From Constantia Park Baptist Church, a few churches are being assisted and/or planted. This has been a thrilling development. One such church being assisted is in Lydenburg, where Hennie Vorster is doing a sterling work recovering lost ground because of a decline in the local church. God is using him mightily in that town.

THE AFRIKANER PEOPLE OF SOUTH AFRICA

Since marrying an Afrikaner lady who has a strong Huguenot heritage, I have such a real burden for the Afrikaans-speaking section of the population of South Africa. These people are disillusioned and directionless. There are at least three million of them. I established formal ties with the Afrikaans Baptist Church and have been appointed to their leadership structure as well as taking over as editor of their magazine. There are great needs in these churches, but the opportunities are enormous. In the setting of a group of the population who are like sheep without a shepherd, if the Afrikaans Baptist Church comes to the fore with a strong witness, it could have an enormous effect on the people of the land.

South Africa needs prayer more than ever. While crime is exceptionally high, many other signs of God’s providence are most encouraging. Christian schools are popping up everywhere and most of them have long waiting lists. The book ministry mentioned later is meeting a real need. God is at work, and we are encouraged. Much work needs to be done and we plead for prayer.

AUGUSTINE BOOKROOM

Providence has a way of bringing into being the unexpected. That has happened in Pretoria, South Africa, where the Augustine Bookroom, operating from the premises of Constantia Park Baptist Church, has been selling books at affordable prices for the last two years.

Shortly after Elsabe and I moved to Pretoria where I took up the pastorate of the church a caller pleaded for a bookshop where reformed books could be made available to the Christian public. At that time (2002) the South African currency weakened considerably against the currencies of countries such as Britain and the USA from which the main supplies of books would come. It seemed as if the Lord was giving strong encouragement from 2 Kings 7:1 where Elisha the prophet gave assurance that the famine stricken country would be flooded with food within a short space of time. Publishers from abroad spontaneously offered supplies at huge discounts and they continue to do so as they share the ministry and vision of Augustine Bookroom.
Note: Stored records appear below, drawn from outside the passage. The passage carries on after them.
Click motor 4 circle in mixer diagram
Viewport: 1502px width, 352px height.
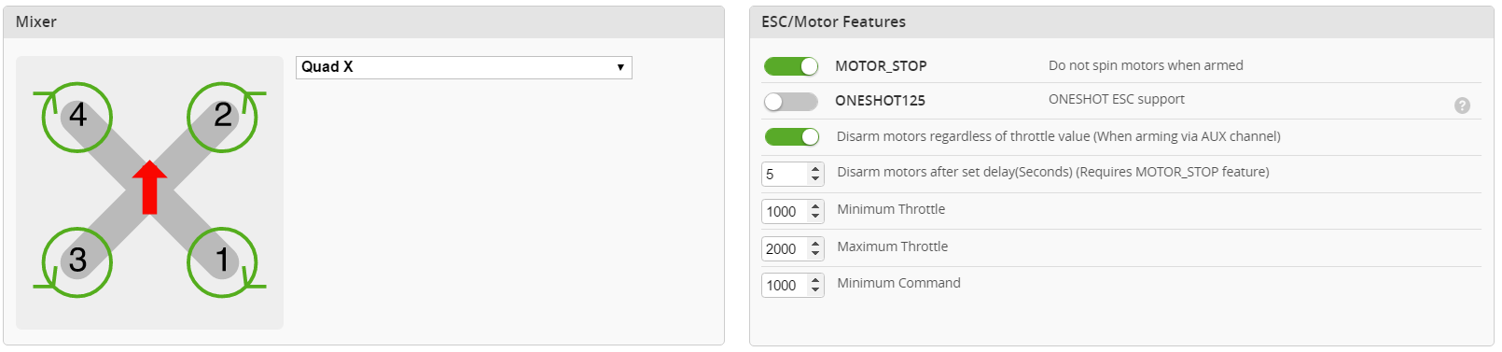click(77, 118)
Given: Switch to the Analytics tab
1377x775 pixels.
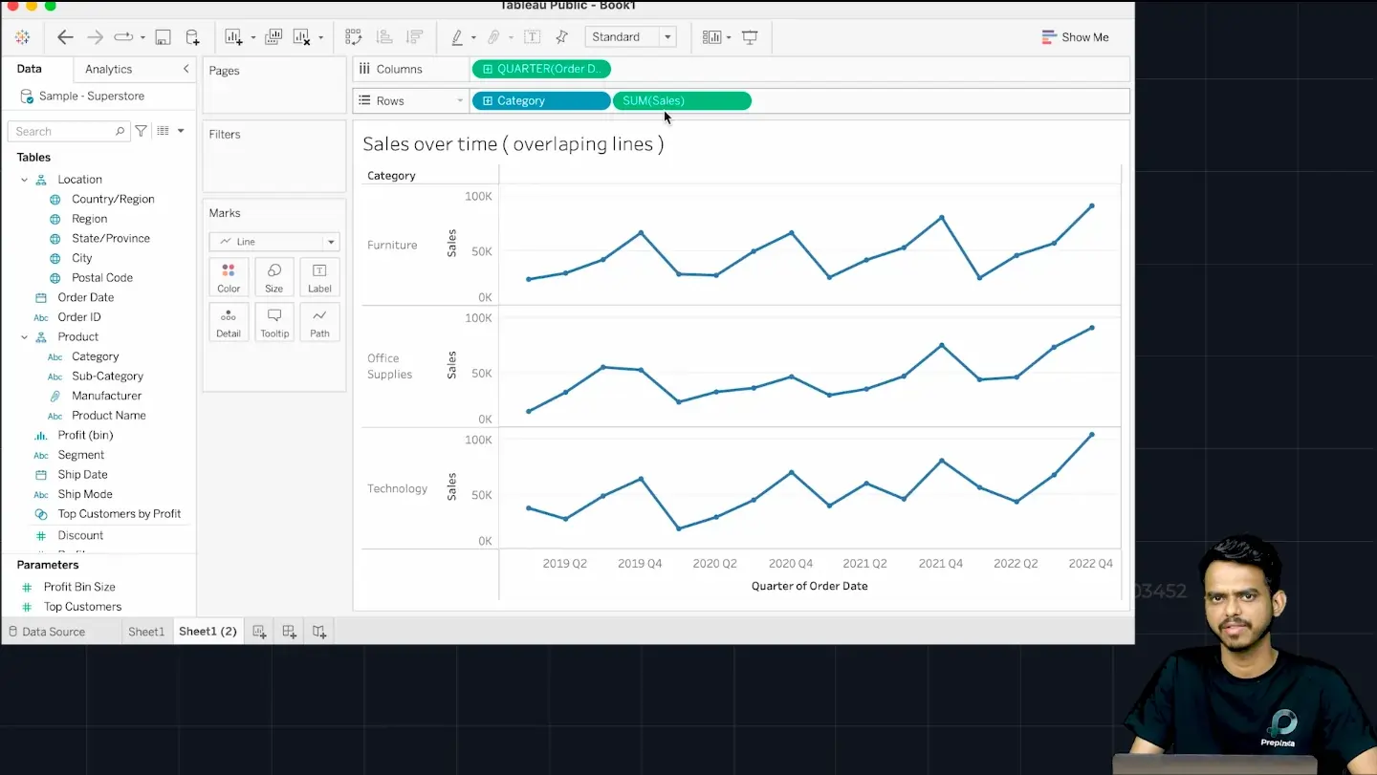Looking at the screenshot, I should point(108,69).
Journalist Ben Macintyre writing in ‘The Times’ of October 9, 2004 questioned whether the massive volume of books being published in the world are being read by those who buy them. Experience in the Bookroom has proved the contrary for those who plunder the shop for Puritan and reformed titles.
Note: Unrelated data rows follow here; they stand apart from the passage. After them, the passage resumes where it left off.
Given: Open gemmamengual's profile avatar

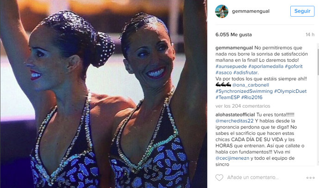Looking at the screenshot, I should 221,12.
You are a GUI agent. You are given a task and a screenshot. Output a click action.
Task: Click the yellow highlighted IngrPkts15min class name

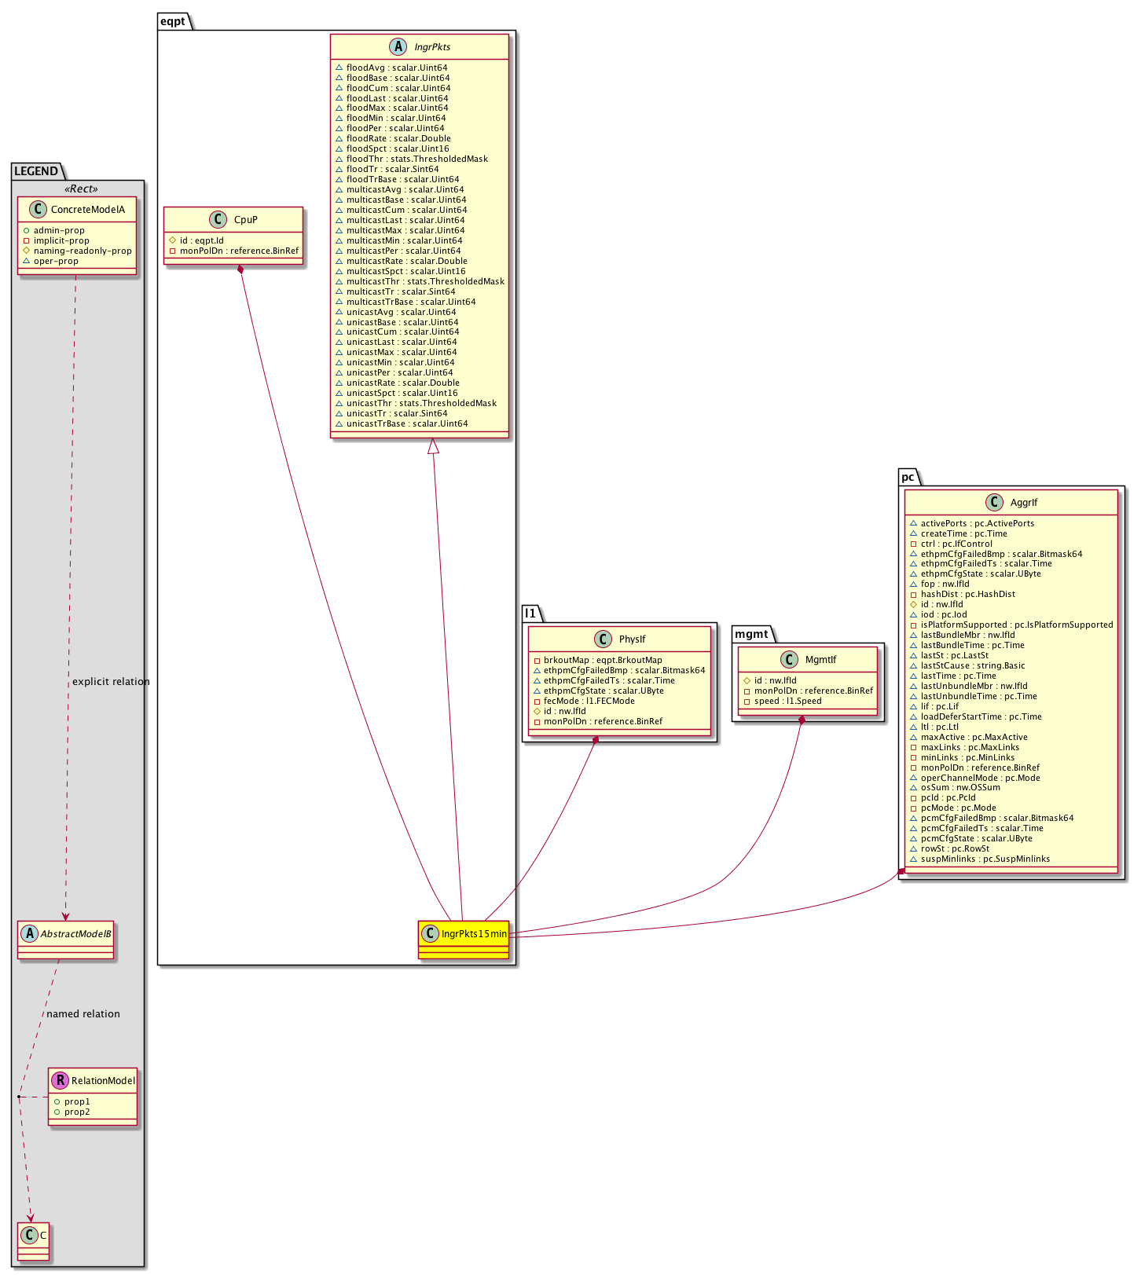(x=473, y=934)
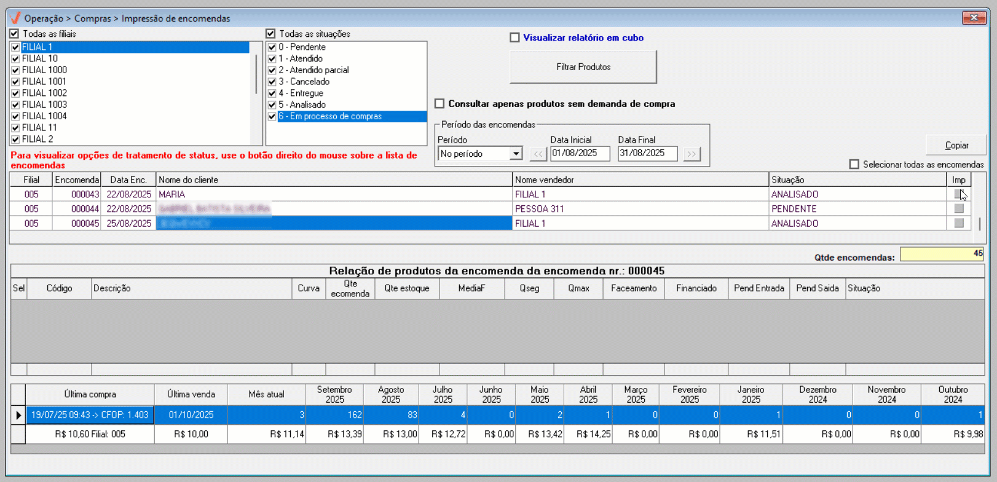
Task: Check Consultar apenas produtos sem demanda de compra
Action: [440, 104]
The ministry is changing for the better in many pulpits as a result. Black African pastors from as far a field as Zambia and Malawi may acquire books at a subsidised rate thanks to those who donate money to make that possible. The staff in the bookshop has increased from one to three, as competent ladies handle sales and orders. Floor space has had to be increased to make room for fresh stocks. Augustine bookroom is a work of God and it is thrilling to see the effects.

PUBLICATIONS

15 months ago we began a quarterly publication, ‘Preaching and Preachers’, a journal dedicated to expository preaching. Issues are being sent all over the world. One ended up in a maximum-security prison in Bloemfontein. A long-term prisoner who was recently converted read it and was captivated by the thought of this kind of preaching, and he is now doing the same to over 40 other inmates! We have sent him a supply of books from the Augustine Bookroom. Another publication, ‘To Those In The Ministry’, is a 12-page booklet intended mainly for young ministers, designed to impress upon them some basic requirements for a fruitful ministry. It ended up in Singapore, and also the USA, where a professor in seminary requested that it be translated into Arabic for between 100 and 200 pastors whom he tutors and felt needed to read the contents. Another request came from a Presbyterian minister in Australia to have the booklet copied and circulated in Australia.